# a few questions about these cars



## pass4mo_wagn (Oct 8, 2008)

i have a passat turbo and im bored with it, its quick but not sporty at all. i have came from mk3 and aircooled beetle so im used to the agility of those cars and the passat doesnt have that. im looking for a happy medium between class and nimbleness. 
my question are these s4's and s6's have wat im looking for even though they are bigger cars?
im young so insurance is an issue im at a $160 dollar premium a month for liability alone on the passat am i looking to pay more? haha seems like a dumb question but my friends mazdaspeed3 is full coverage is 100, so im just wondering if its cuz its a vw.
my final question is i have heard that these 5 cylinder turbo engines are incredibly reliable is this true?
any input would be great thank you


----------



## Harold (Jul 31, 2000)

*Re: a few questions about these cars (pass4mo_wagn)*

It is what I would consider more of a GT tourer type of the car. Some UrS owners like to refer to their car as Ms. Piggy, as in handles like a pig. What do you expect from a 2 ton car? My guess is that you would be disappointed in the handling.
However drop the hammer at 3k rpm and the acceleration will put a big smile on your face. There are people out there with 250-300k miles on the motor.
More info if you want to read at:
Audiworld, s-cars.org, quattroworld, etc .


----------



## URSledgehammer (Oct 3, 2008)

*Re: a few questions about these cars (Harold)*

I would not call a UrS4/6 car nimble at all, but the grip in the car is excellent. These cars are more of a sledgehammer, early day European muscle. If you want a tossible package I say look else where. 
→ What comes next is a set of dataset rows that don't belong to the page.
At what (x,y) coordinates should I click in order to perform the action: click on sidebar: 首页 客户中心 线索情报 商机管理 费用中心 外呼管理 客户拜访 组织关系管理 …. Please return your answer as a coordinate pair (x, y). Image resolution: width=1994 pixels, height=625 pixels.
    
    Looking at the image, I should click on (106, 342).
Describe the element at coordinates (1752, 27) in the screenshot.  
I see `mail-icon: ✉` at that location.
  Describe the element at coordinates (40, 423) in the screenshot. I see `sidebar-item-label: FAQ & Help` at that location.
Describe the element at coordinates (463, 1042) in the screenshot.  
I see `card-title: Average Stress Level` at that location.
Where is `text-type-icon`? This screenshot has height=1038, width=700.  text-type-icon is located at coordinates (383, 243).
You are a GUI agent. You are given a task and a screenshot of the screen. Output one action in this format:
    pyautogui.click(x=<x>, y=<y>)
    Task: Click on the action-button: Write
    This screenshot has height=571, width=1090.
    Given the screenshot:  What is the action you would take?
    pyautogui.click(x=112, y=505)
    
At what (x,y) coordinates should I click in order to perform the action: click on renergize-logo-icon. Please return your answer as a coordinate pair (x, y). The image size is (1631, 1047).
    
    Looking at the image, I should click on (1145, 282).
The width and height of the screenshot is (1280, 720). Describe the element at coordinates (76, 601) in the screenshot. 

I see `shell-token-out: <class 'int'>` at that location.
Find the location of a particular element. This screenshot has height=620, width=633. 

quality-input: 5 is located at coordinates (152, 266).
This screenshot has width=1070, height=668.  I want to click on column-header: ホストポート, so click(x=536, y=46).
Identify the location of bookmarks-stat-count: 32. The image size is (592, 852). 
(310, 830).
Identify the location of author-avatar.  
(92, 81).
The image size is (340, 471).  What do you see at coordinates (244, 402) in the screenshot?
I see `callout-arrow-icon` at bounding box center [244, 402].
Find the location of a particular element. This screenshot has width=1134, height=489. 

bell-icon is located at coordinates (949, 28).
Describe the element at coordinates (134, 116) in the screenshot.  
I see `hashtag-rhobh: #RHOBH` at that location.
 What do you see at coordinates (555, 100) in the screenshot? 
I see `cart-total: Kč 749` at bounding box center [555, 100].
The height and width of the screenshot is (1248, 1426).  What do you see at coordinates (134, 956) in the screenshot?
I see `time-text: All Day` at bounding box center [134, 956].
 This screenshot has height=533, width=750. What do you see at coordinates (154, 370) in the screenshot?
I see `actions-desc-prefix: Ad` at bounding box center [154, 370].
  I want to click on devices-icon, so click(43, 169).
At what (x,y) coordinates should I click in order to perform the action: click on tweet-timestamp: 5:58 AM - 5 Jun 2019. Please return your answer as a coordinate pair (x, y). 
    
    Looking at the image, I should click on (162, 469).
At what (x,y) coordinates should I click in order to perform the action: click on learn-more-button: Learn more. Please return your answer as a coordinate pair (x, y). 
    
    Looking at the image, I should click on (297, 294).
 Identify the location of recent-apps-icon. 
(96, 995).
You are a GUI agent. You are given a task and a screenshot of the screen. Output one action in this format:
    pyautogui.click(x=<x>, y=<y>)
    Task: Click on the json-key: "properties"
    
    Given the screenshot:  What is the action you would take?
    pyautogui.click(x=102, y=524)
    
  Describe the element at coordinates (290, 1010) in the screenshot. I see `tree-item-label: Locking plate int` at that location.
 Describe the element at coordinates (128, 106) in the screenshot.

_Modified by URSledgehammer at 7:39 AM 7-6-2009_


----------



## coldshoturs6 (Jul 25, 2009)

*Re: a few questions about these cars (pass4mo_wagn)*

I disagree about the car not being tossible. It depends alot on how you have the suspension set up. My 1995.5 S6 Avant terrorizes Porsches at the track. But I have camber plates, externally adjustable konis and H&R springs. But all those handling goods don't do anything if you have a standard alignment. My car is running 0 toe and -2.0 camber all four corners i found a great alignment shop that helped me get my car set up to drive the way i want and still have decent tire life. Also alot of people run cheap tire after spending buckets of money on new suspension. Many times at the track i have seen people running Toyo t1r's or goodyear f1 and they aren't made for superior handling. I run Yokohama AD07 or AD08's they grip. You car will only handle as good as the weakest link.


----------



## URSledgehammer (Oct 3, 2008)

*Re: a few questions about these cars (coldshoturs6)*

I guess the term tossible is subjective, but when compared to a similar setup E36 M3 IMO the M3 feels a lot more agile. I wasn't saying the car couldn't be set up to handle better, just that better packages are available if handling is your main concern.


----------



## coldshoturs6 (Jul 25, 2009)

*Re: a few questions about these cars (pass4mo_wagn)*

I wasn't trying to be an $ss. All i was saying is that my wagon is not Miss piggy or and understeering pig. I agree that an e36 BMW M3 would feel more nimble.The urs models have a very tunable suspension platform.


----------